Politikus dari Dapil Jawa Barat IV (Kota dan Kabupaten Sukabumi) ini juga mengingatkan bahwa dalam APBN 2022, tingkat pertumbuhan ekonomi ditargetkan mencapai 5,2 persen.
Menurut catatan BPS, pada 2021 kontribusi konsumsi rumah tangga pada pembentukan PDB mencapai Rp9,24 kuadriliun atau 54,42% dari PDB. Sehingga melemahnya daya beli masyarakat bisa berdampak melesetnya pertumbuhan ekonomi dari target yang ditetapkan.
Untuk mengatasi hal tersebut, Hergun menawarkan beberapa solusi.
Pertama, perlu dilakukan pemberlakukan kembali Permendag 6/2002 karena lebih mencerminkan keperpihakan kepada rakyat dibanding Permendag 11/2022 yang lebih mencerminkan keperpihakan kepada pengusaha.
“Kedua, pemerintah perlu mengevaluasi tata kelola sistem perdagangan minyak goreng. Dalam hal ini, pemerintah harus tegas di hadapan para prosuden minyak goreng dan berani menindak para mafia minyak goreng," ucapnya.
"Pernyataan Menteri Perdagangan M. Lutfi di hadapan DPR, yang mengaku tidak bisa mengontrol dan melawan penyimpangan minyak goreng yang diduga akibat ulah mafia patut disesalkan.
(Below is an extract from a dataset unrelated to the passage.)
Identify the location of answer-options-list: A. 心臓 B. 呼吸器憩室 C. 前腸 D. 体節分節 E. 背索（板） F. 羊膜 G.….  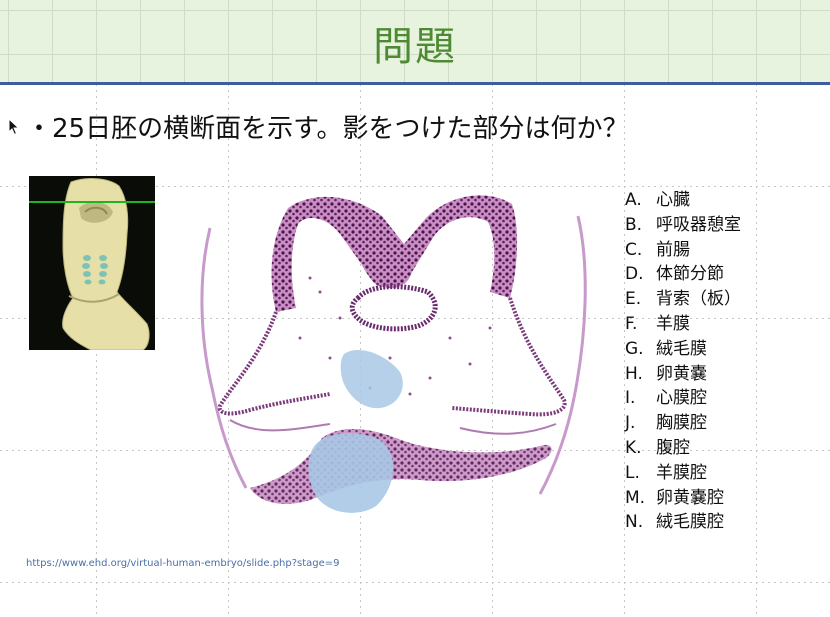
(683, 362).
Negara tidak boleh kalah dan lemah melawan para mafia,” lanjutnya.
Karena itu Hergun mendorong agar seluruh pemangku kepentingan, baik pemerintah, kepolisan, dan DPR bergandengan tangan untuk menyelesaikan persoalan minyak goreng di anah air. Terutama memberantas keberadaan mafia minyak goreng.
“Dan ketiga, jika harga CPO melonjak tinggi dan tidak bisa membentuk harga yang wajar di dalam negeri, maka pemerintah perlu menyetop impor untuk sementara waktu demi memprioritas kebutuhan dalam negeri. Hal tersebut sejalan dengan amanat konstitusi Pasal 33 UUD 1945,” pungkasnya.